> [What this task involves] Rename "computer-use agent" to "screen helper" everywhere in the records below, and give them back with nothing else changed.

> [Task inputs]
_ _ _ _ _

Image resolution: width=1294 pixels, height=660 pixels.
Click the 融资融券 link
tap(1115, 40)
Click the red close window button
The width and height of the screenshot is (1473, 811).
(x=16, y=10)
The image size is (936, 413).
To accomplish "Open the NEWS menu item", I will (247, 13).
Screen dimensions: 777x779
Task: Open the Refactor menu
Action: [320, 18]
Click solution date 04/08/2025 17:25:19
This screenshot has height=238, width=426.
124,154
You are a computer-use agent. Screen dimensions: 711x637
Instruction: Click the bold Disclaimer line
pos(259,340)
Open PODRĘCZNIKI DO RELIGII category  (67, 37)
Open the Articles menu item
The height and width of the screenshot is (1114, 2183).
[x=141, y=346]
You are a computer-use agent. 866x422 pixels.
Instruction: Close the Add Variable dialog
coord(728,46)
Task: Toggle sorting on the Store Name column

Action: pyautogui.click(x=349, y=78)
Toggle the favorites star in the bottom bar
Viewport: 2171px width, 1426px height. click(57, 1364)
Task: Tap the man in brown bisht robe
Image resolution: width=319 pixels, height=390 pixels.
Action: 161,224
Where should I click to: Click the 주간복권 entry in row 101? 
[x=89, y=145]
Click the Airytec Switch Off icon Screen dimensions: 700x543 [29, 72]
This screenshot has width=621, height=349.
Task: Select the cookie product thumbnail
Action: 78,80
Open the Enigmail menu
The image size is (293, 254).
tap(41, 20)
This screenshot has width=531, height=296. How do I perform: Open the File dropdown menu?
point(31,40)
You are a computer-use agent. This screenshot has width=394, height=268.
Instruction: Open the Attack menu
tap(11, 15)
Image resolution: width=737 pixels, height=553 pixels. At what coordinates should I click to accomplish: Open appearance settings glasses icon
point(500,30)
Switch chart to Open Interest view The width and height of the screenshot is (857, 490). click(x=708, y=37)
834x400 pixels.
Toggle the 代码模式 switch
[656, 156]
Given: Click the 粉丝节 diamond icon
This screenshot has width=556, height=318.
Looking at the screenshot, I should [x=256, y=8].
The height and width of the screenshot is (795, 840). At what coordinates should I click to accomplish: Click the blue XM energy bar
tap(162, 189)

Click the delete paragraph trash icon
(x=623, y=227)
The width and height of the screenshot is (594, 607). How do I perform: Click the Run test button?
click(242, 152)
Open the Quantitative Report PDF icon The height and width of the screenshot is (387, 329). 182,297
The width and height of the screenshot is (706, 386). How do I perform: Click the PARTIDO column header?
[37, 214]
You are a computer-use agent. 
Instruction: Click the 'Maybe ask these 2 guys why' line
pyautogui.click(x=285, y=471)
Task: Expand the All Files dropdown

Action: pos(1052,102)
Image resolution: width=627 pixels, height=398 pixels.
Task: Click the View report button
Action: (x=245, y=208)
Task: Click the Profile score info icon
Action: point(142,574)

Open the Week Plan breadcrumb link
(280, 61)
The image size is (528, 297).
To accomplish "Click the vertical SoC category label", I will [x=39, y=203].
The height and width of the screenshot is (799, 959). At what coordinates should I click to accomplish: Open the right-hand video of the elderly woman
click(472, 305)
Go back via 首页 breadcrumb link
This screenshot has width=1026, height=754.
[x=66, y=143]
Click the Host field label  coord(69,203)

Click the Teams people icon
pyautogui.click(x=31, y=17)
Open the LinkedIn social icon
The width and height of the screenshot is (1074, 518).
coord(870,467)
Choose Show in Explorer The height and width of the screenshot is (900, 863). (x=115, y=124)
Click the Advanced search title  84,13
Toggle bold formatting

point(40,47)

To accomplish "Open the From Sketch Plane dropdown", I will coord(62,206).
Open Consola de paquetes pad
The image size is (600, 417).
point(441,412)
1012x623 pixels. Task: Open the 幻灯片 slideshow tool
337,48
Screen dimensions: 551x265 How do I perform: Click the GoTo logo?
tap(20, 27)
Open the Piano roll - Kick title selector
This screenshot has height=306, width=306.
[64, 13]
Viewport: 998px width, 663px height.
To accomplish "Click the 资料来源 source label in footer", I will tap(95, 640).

_ _ _ _ _

> [Solution]
Image resolution: width=1294 pixels, height=660 pixels.
Click the 融资融券 link
tap(1115, 40)
Click the red close window button
The width and height of the screenshot is (1473, 811).
(x=16, y=10)
The image size is (936, 413).
To accomplish "Open the NEWS menu item", I will (247, 13).
Screen dimensions: 777x779
Task: Open the Refactor menu
Action: [320, 18]
Click solution date 04/08/2025 17:25:19
This screenshot has height=238, width=426.
124,154
You are a screen helper. Screen dimensions: 711x637
Instruction: Click the bold Disclaimer line
pos(259,340)
Open PODRĘCZNIKI DO RELIGII category  (67, 37)
Open the Articles menu item
The height and width of the screenshot is (1114, 2183).
[x=141, y=346]
You are a screen helper. 866x422 pixels.
Instruction: Close the Add Variable dialog
coord(728,46)
Task: Toggle sorting on the Store Name column

Action: pyautogui.click(x=349, y=78)
Toggle the favorites star in the bottom bar
Viewport: 2171px width, 1426px height. click(57, 1364)
Task: Tap the man in brown bisht robe
Image resolution: width=319 pixels, height=390 pixels.
Action: 161,224
Where should I click to: Click the 주간복권 entry in row 101? 
[x=89, y=145]
Click the Airytec Switch Off icon Screen dimensions: 700x543 [29, 72]
This screenshot has width=621, height=349.
Task: Select the cookie product thumbnail
Action: 78,80
Open the Enigmail menu
The image size is (293, 254).
tap(41, 20)
This screenshot has width=531, height=296. How do I perform: Open the File dropdown menu?
point(31,40)
You are a screen helper. This screenshot has width=394, height=268.
Instruction: Open the Attack menu
tap(11, 15)
Image resolution: width=737 pixels, height=553 pixels. At what coordinates should I click to accomplish: Open appearance settings glasses icon
point(500,30)
Switch chart to Open Interest view The width and height of the screenshot is (857, 490). click(x=708, y=37)
834x400 pixels.
Toggle the 代码模式 switch
[656, 156]
Given: Click the 粉丝节 diamond icon
This screenshot has width=556, height=318.
Looking at the screenshot, I should [x=256, y=8].
The height and width of the screenshot is (795, 840). At what coordinates should I click to accomplish: Click the blue XM energy bar
tap(162, 189)

Click the delete paragraph trash icon
(x=623, y=227)
The width and height of the screenshot is (594, 607). How do I perform: Click the Run test button?
click(242, 152)
Open the Quantitative Report PDF icon The height and width of the screenshot is (387, 329). 182,297
The width and height of the screenshot is (706, 386). How do I perform: Click the PARTIDO column header?
[37, 214]
You are a screen helper. 
Instruction: Click the 'Maybe ask these 2 guys why' line
pyautogui.click(x=285, y=471)
Task: Expand the All Files dropdown

Action: pos(1052,102)
Image resolution: width=627 pixels, height=398 pixels.
Task: Click the View report button
Action: (x=245, y=208)
Task: Click the Profile score info icon
Action: point(142,574)

Open the Week Plan breadcrumb link
(280, 61)
The image size is (528, 297).
To accomplish "Click the vertical SoC category label", I will [x=39, y=203].
The height and width of the screenshot is (799, 959). At what coordinates should I click to accomplish: Open the right-hand video of the elderly woman
click(472, 305)
Go back via 首页 breadcrumb link
This screenshot has width=1026, height=754.
[x=66, y=143]
Click the Host field label  coord(69,203)

Click the Teams people icon
pyautogui.click(x=31, y=17)
Open the LinkedIn social icon
The width and height of the screenshot is (1074, 518).
coord(870,467)
Choose Show in Explorer The height and width of the screenshot is (900, 863). (x=115, y=124)
Click the Advanced search title  84,13
Toggle bold formatting

point(40,47)

To accomplish "Open the From Sketch Plane dropdown", I will coord(62,206).
Open Consola de paquetes pad
The image size is (600, 417).
point(441,412)
1012x623 pixels. Task: Open the 幻灯片 slideshow tool
337,48
Screen dimensions: 551x265 How do I perform: Click the GoTo logo?
tap(20, 27)
Open the Piano roll - Kick title selector
This screenshot has height=306, width=306.
[64, 13]
Viewport: 998px width, 663px height.
To accomplish "Click the 资料来源 source label in footer", I will tap(95, 640).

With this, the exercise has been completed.